Im Mentoring für Kinder und Jugendliche wurde für Andreas Pulker die Notwendigkeit von Beziehungsgerechtigkeit klar sichtbar

Dass ich auf BBBSÖ überhaupt aufmerksam geworden bin, war ein Zufall. Das war wohl schon einmal eine gute Basis, denn ich hatte somit wenig Erwartungen. Es war vor allem Interesse, Neugier und die Überraschung, dass es so ein Projekt überhaupt gibt. Ein Zeitungsartikel des damaligen Geschäftsführers hatte mich so angesprochen, dass ich unbedingt mehr davon wissen musste.

Rückblickend war es wohl mehr als nur Zufall, dass wir uns überhaupt begegnet sind, BBBSÖ und ich. Beginnend damit, dass ich diesen Artikel überhaupt vor meine Augen bekommen hab. Ich lese an Freitagen keine Zeitung, ich lese generell wenig Zeitung. Aber an diesem Freitag, den 14. August des Jahres 2015, hab ich auf eine OP-Nachuntersuchung beim Augenarzt gewartet, tags zuvor hatte ich mir die Augen lasern lassen. Ich war eher froh, dass ich die Zeitung überhaupt liegen sah. Dass ich Buchstaben entziffern konnte, damit hatte ich schon gar nicht gerechnet. Ort, Zeit, Raum und Umstände waren mal sowas von nicht geplant.

Aber das mit dem Zufall ist so eine Sache. Dinge als zufällig zu bezeichnen, hatte mir irgendwie nie wirklich getaugt, denn das fühlte sich irgendwie ausgeliefert, unkontrolliert und willkürlich an. Mittlerweile geht es mir mit den Zufällen viel besser, denn wenn ich ehrlich zu mir bin, kann ich ganz wenig wirklich kontrollieren oder steuern. Wenn es dann unter der fiktiven Kontrolle nicht so ganz lief, wie ich’s mir vorgestellt hatte, war ich meist angefressen und enttäuscht. Der beste Ansatz, den ich bis jetzt dazu gefunden habe, lautet: „Die Akzeptanz dessen, was ist“. In der Praxis ist das jedes Mal aufs Neue schwer und gelingt bei weitem nicht immer. Aber es wird mit der Zeit immer ein klein wenig besser und ich merke, dass mir diese Akzeptanz eine neue Gelassenheit bringt. Bei der Akzeptanz des Zufalls und des Zufälligen hat mir ein Norddeutscher geholfen. Er hat es so formuliert: „Zufällig ist das, was dir zufällt wenn’s fällig ist“. Also BBBSÖ war für mich fällig, und genau darum ist es mir zugefallen. Damit kann ich sehr gut leben.

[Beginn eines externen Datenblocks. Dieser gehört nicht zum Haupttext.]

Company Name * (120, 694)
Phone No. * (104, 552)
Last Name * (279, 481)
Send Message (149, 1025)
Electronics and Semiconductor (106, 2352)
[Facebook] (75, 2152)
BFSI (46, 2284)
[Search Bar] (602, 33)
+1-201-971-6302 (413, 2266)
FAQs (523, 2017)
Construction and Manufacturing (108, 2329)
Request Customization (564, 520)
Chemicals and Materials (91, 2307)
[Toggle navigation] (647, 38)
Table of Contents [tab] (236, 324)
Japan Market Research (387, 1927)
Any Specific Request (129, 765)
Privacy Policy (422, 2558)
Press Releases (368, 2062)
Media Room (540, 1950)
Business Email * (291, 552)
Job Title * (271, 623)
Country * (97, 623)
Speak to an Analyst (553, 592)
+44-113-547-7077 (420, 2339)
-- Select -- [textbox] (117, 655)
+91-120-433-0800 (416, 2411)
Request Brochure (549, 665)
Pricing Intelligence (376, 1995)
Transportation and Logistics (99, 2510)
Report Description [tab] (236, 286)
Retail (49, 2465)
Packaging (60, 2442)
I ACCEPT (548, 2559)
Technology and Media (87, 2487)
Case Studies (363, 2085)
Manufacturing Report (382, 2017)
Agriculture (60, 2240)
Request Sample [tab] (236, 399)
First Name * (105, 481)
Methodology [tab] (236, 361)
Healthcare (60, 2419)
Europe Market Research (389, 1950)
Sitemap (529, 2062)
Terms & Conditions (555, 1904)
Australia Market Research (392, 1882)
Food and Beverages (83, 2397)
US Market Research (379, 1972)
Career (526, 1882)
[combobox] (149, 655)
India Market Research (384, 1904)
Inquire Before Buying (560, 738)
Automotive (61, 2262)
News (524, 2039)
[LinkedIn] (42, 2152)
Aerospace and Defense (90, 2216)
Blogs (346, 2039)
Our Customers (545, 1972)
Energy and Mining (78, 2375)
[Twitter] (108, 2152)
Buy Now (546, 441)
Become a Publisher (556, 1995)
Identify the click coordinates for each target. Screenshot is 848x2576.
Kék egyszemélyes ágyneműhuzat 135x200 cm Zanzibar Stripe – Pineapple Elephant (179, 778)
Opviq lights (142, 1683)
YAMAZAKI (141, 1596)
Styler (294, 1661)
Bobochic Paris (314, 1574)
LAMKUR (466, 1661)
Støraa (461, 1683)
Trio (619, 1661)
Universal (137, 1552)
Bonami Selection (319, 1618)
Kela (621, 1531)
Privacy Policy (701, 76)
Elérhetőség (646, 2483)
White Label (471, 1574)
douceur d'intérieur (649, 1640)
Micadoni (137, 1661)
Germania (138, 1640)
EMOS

Wie auch immer wir es nennen, nachdem ich mit dem Zeitungsartikel durch war, habe ich mich sofort dran gemacht, Oliver über Xing anzuschreiben. Es waren Zeilen, mit welchen ich ihm beschrieben hab, dass dieses Konzept für mich sinnvoll ist. Dann fiel mir ein: “Ja genau, warum schauen wir nicht auf alle Beziehungen so, wie man in diesem Programm auf die Beziehung Acht gibt?“. Ich empfand so ein Unverständnis, warum wir oft so wenig wertschätzend in Beziehungen miteinander umgehen. Denn der Mentoring Ansatz von BBBSÖ ist nichts Neues, er ist keine Raketenwissenschaft: “Beziehungen die auf Augenhöhe, gegenseitig wertschätzend und langfristig gedacht sind wirken sich positiv auf die Beziehungspartner und auch deren Umfeld aus. Nicht Lehrer und Besserwisser sein, sondern sein Gegenüber so nehmen wie es ist und ihm aufmerksam respektvoll zur Seite stehen.“

Als ich im Herbst 2015 dann die Menschen hinter BBBSÖ kennengelernt durfte, war für mich die Basis, mich für eine Mentorenschaft zu bewerben, gelegt. Ein kleines Team mit einer großen thematischen Expertise und einem ansteckenden Engagement Kinder und Jugendlichen zu unterstützen, denen sie die stabilisierende Beziehung zu einem Mentor zur Seite stellen. Sie achten mit Umsicht darauf, dass keiner der Beziehungspartner auf der Strecke bleibt. Im Grunde ist hier auch schon die vitraya Beziehungsgerechtigkeit wirksam, auf welche sorgsam geachtet wird. Denn die Beziehungsgerechtigkeit ist der Schlüssel für das Gelingen der Beziehung.